En este nuevo aniversario, la peña reafirma su lugar dentro de la identidad cultural de Miramar, sostenida por generaciones que la hicieron crecer sin perder su esencia. Con una trayectoria marcada por la continuidad y el compromiso comunitario, “Sol de Mayo” se consolida como un espacio de encuentro donde el folclore sigue vivo y en movimiento. Sobre su historia, presente y desafíos, dialogamos con Sara Mir, presidenta de la institución.

—Este año celebran el 36° aniversario de la peña, ¿qué significa “Sol de Mayo” para la identidad cultural de Miramar hoy?

—El 36° aniversario no es solo un número. Representa el crecimiento sostenido en el tiempo, la trayectoria construida a lo largo de los años y una identidad propia que se fue afirmando con cada generación. La peña ha logrado sostener una línea de continuidad muy sólida y, en ese proceso, convertirse en parte de la identidad cultural de Miramar, algo que hoy se percibe en el vínculo con la comunidad.

—¿Qué novedades tiene esta edición en comparación con años anteriores?

—Cada edición es única y eso también es parte de su esencia. Todos los años vemos crecimiento y renovación, pero siempre cuidando lo que nos define: la danza y el encuentro. Las presentaciones de los alumnos, los artistas invitados y la incorporación de nuevos integrantes hacen que cada aniversario tenga su propia impronta, sin perder el espíritu original.

—La peña reúne música, danza y tradición, ¿cómo se arma la curaduría de los artistas y grupos que participan?

—Organizar una peña lleva tiempo y dedicación. No es solo elegir quién viene, sino construir una propuesta coherente con la identidad del espacio. Evaluamos si serán artistas locales o de la zona y buscamos que haya diversidad dentro del folclore. A partir de esos criterios se define quiénes nos acompañan, siempre pensando en mantener un equilibrio entre lo artístico y lo que representa la peña.

—¿Qué lugar ocupa el folclore en la vida cultural de la ciudad?
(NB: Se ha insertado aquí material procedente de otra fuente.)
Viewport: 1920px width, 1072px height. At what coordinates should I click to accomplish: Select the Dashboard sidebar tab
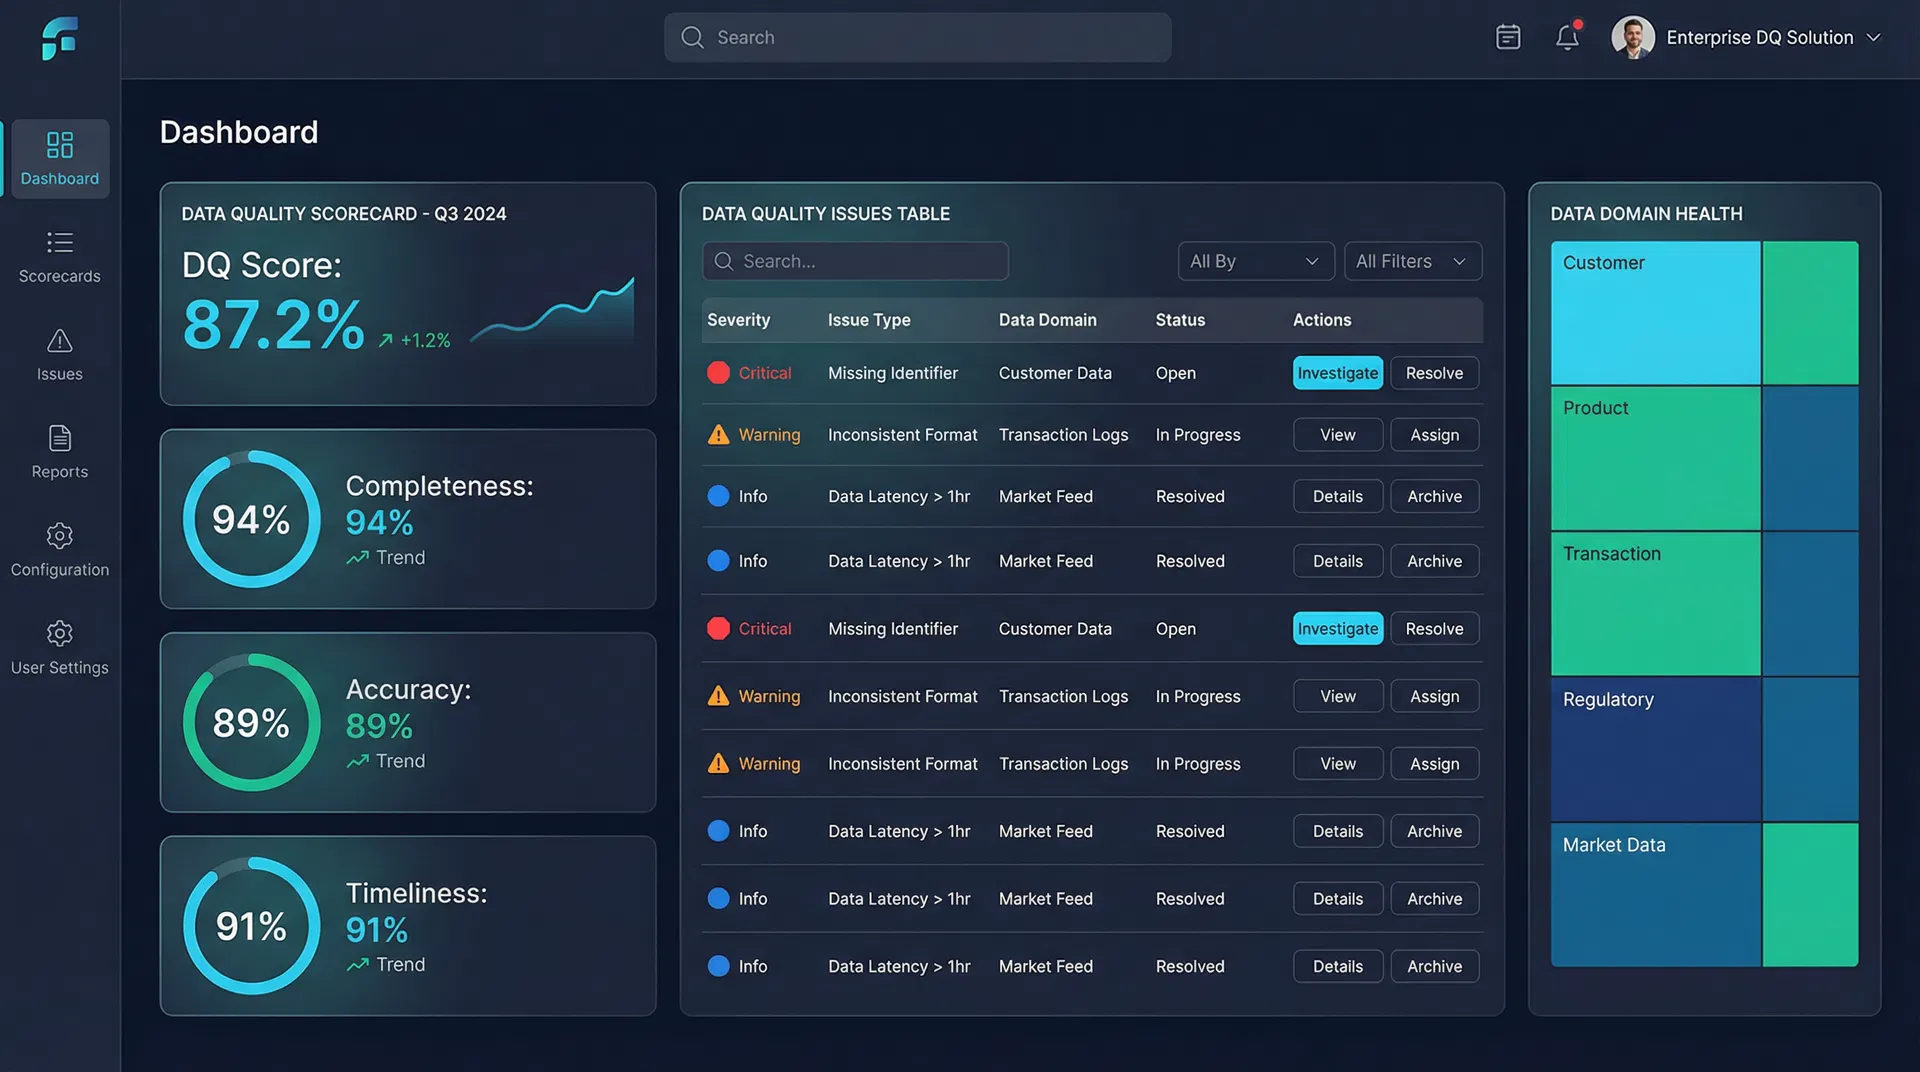click(60, 158)
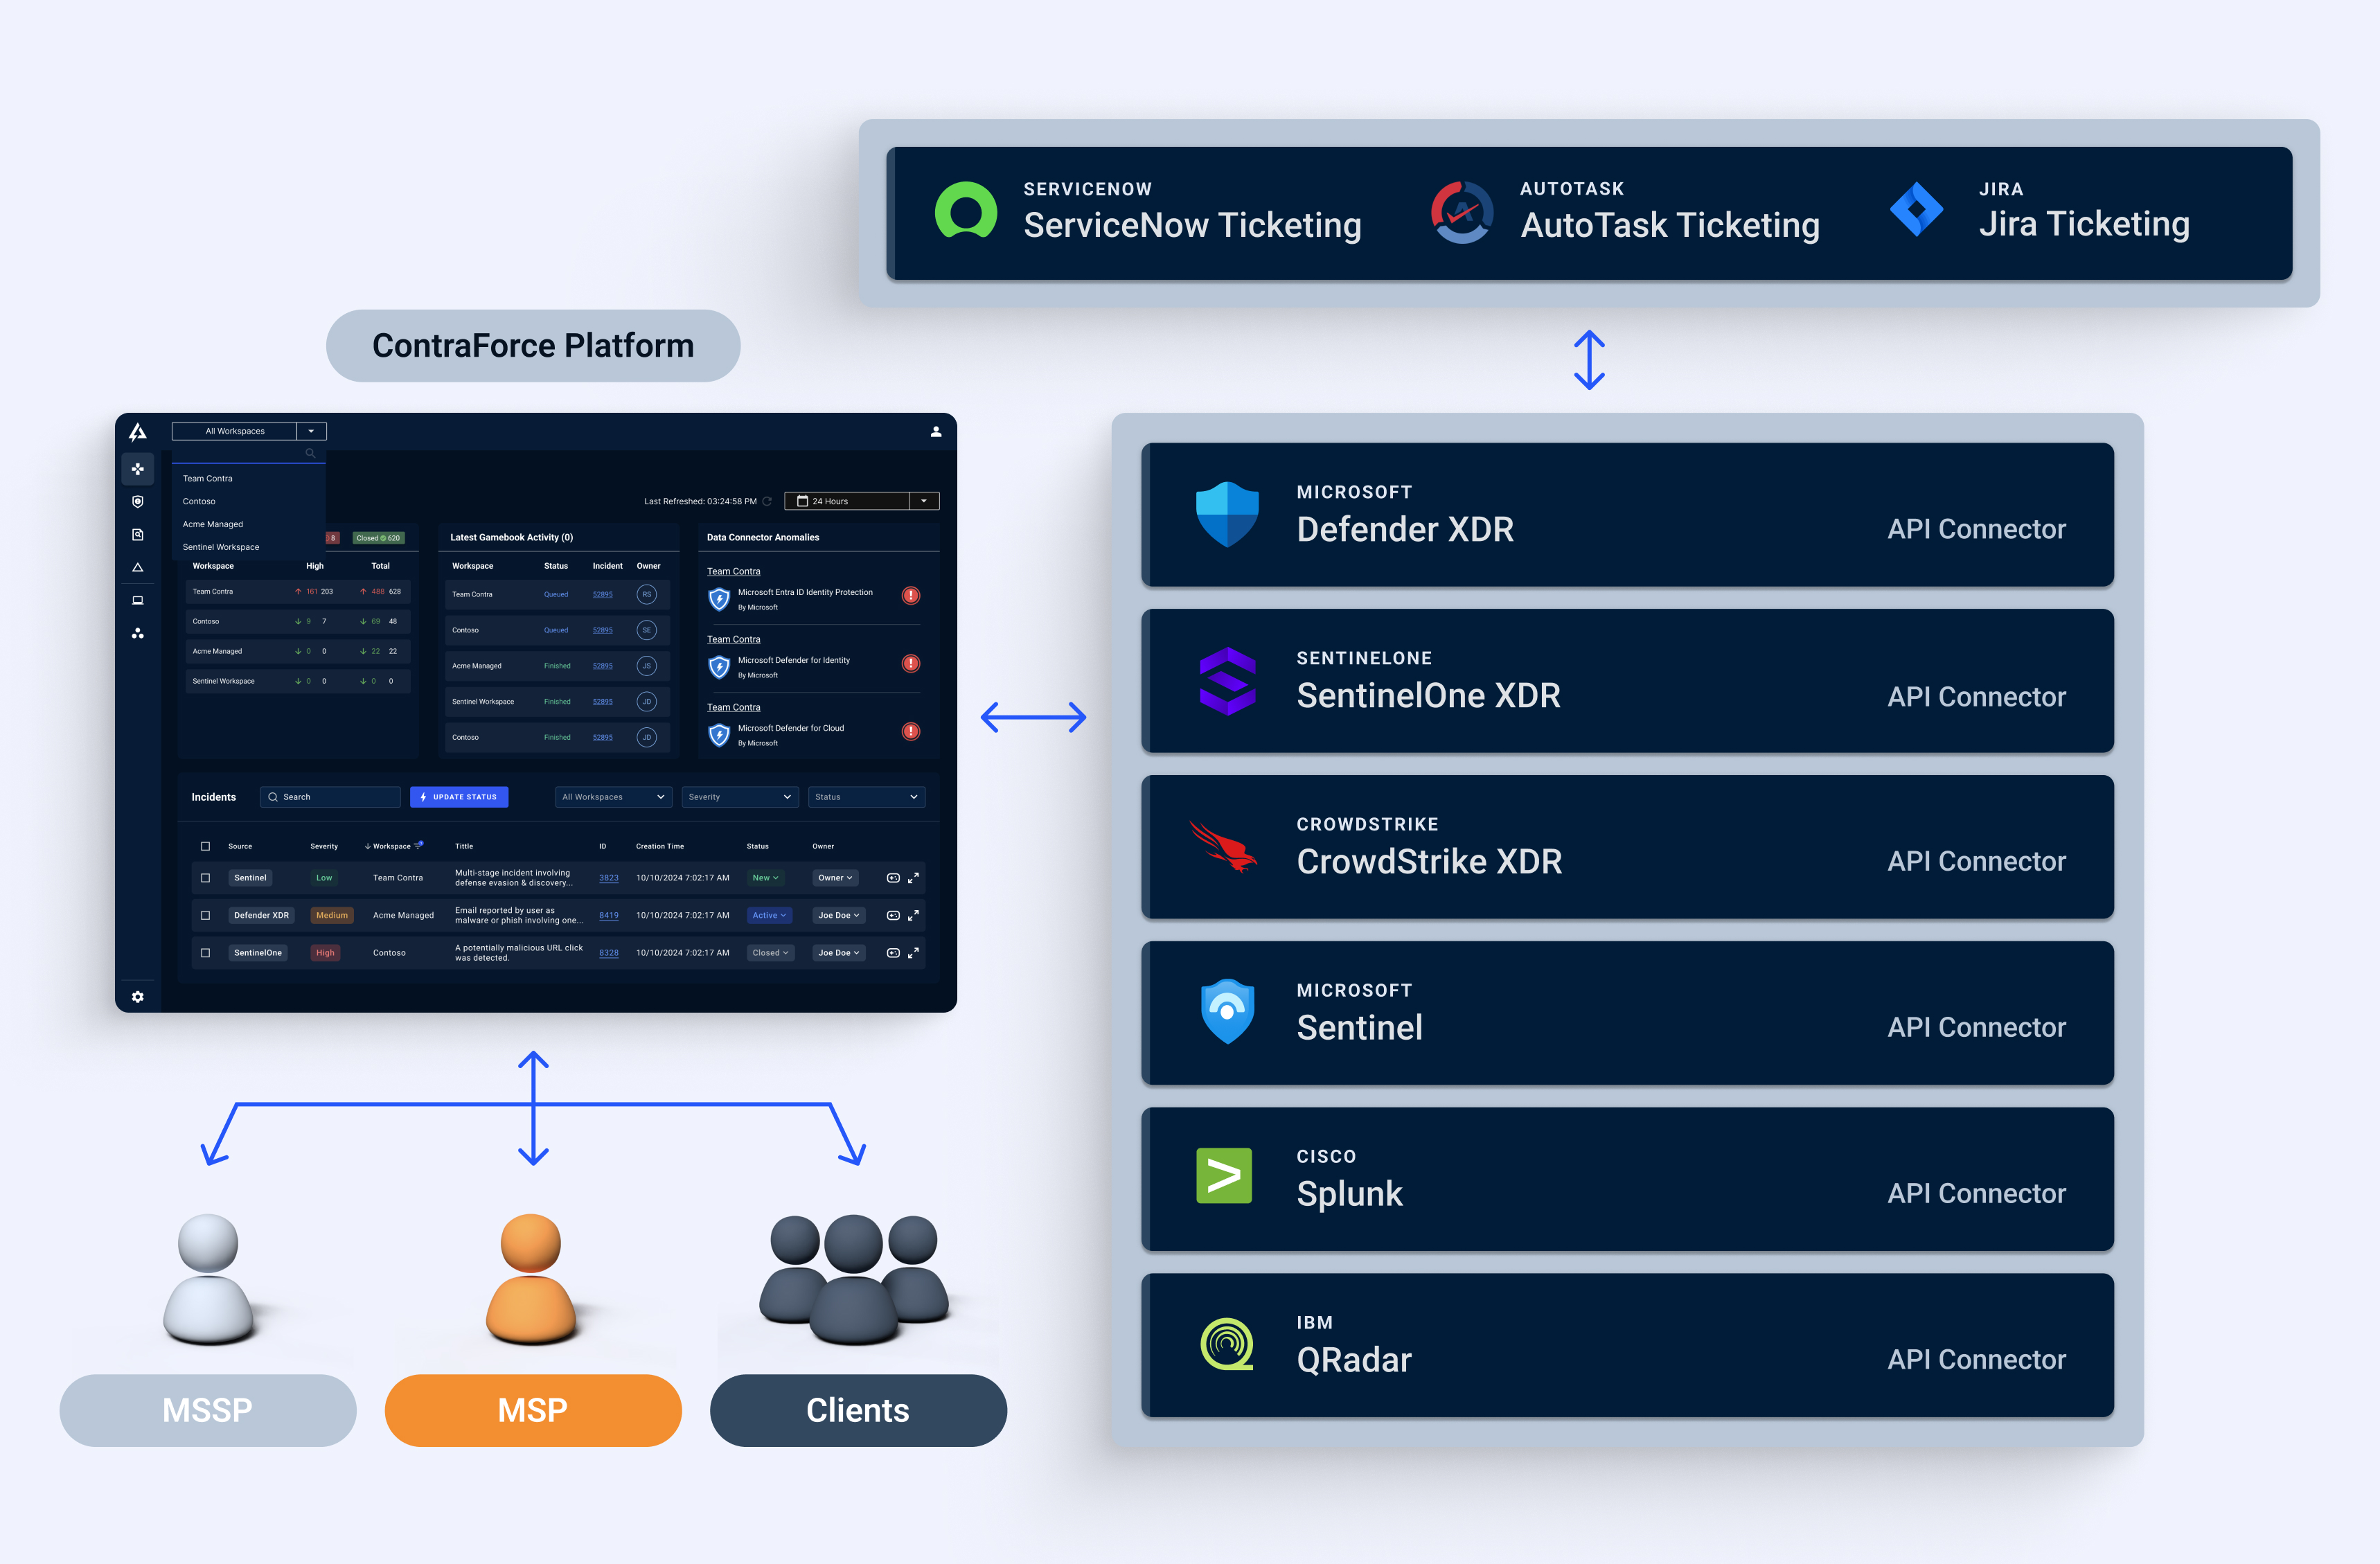Check the Sentinel incident row checkbox

(x=206, y=878)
—No creo que ocupe el lugar más importante dentro de la cultura actualmente. Es algo que todavía se puede mejorar y fortalecer. Hay un camino por seguir recorriendo para que tenga una presencia más visible y sostenida.

—En tiempos donde todo va tan rápido, ¿por qué creés que las peñas siguen siendo espacios tan convocantes?

—Porque ofrecen algo que hoy no es tan común: un espacio de encuentro real. No es solo ir a ver un espectáculo, sino participar activamente, bailar, cantar, encontrarse con conocidos y generar nuevos vínculos. Esa experiencia compartida, más directa y cercana, es lo que hace que la gente siga eligiendo estos espacios. Y, sobre todo, es familia.

—¿Qué rol cumple la comunidad en la organización de una peña de esta magnitud?

—La comunidad es más que importante, es el motor que hace todo posible y le da sentido a lo que hacemos. Funciona como una red de apoyo y de continuidad, y es la que garantiza que la peña se sostenga en el tiempo y se repita año tras año. Gracias a ese acompañamiento, la tradición se mantiene viva.

—Mirando hacia adelante, ¿cuál es el sueño o desafío para el futuro de “Sol de Mayo”?

—El desafío es seguir creciendo sin perder la esencia que nos define. Queremos que siga siendo un espacio donde la tradición esté viva, pero también en diálogo con las nuevas generaciones. La idea es que jóvenes y familias se apropien de la peña como protagonistas y continúen ese camino. Caminar la huella que marcaron los fundadores es, sin duda, el principal objetivo.